> **Prompt**: Which lines in the items below contain the word "Instruction"? Pick out each of them and copy it.
--- Start Material for this task ---
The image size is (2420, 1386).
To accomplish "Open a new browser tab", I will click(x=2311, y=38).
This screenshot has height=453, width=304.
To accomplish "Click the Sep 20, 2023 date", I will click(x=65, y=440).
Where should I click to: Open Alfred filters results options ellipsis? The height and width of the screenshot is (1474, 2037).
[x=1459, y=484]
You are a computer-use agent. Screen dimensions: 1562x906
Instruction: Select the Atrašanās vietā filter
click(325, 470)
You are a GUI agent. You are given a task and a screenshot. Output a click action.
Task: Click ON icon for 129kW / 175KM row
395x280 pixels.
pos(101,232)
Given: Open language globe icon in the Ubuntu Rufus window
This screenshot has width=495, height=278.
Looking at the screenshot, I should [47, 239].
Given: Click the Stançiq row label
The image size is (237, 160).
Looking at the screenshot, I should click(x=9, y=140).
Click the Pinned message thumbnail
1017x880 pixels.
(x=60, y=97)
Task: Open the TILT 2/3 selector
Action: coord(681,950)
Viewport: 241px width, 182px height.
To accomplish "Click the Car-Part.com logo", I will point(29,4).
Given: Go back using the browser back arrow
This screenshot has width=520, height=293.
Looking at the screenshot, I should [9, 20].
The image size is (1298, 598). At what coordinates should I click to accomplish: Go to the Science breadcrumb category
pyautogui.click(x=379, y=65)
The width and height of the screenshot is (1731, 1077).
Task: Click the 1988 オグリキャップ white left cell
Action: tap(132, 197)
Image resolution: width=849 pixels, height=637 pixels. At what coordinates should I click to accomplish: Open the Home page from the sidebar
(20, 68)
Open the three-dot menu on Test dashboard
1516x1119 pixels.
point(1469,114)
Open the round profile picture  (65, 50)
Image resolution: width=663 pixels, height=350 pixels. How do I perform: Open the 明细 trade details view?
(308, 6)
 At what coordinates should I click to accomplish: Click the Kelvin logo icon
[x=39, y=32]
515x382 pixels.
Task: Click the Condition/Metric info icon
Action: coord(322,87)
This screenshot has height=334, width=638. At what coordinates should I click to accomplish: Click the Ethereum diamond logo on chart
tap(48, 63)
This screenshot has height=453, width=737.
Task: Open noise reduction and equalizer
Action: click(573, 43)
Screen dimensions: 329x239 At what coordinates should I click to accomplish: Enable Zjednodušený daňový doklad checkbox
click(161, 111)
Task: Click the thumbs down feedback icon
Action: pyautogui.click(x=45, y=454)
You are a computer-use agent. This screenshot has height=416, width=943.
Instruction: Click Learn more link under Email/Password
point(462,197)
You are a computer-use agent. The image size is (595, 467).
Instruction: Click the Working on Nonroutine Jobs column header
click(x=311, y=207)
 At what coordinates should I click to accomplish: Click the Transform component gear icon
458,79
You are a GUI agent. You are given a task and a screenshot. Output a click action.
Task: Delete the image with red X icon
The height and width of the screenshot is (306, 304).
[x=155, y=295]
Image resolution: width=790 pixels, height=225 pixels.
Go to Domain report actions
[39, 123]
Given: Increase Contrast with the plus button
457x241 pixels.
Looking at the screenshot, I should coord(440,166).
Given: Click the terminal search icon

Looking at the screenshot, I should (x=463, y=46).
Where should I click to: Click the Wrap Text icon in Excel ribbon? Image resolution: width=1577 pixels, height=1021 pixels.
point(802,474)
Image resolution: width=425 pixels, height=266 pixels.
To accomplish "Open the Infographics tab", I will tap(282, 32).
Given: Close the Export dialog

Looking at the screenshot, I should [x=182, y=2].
--- End Material for this task ---
> **Written answer**:
Instruction: Select the Atrašanās vietā filter
Instruction: Click Learn more link under Email/Password
Instruction: Click the Working on Nonroutine Jobs column header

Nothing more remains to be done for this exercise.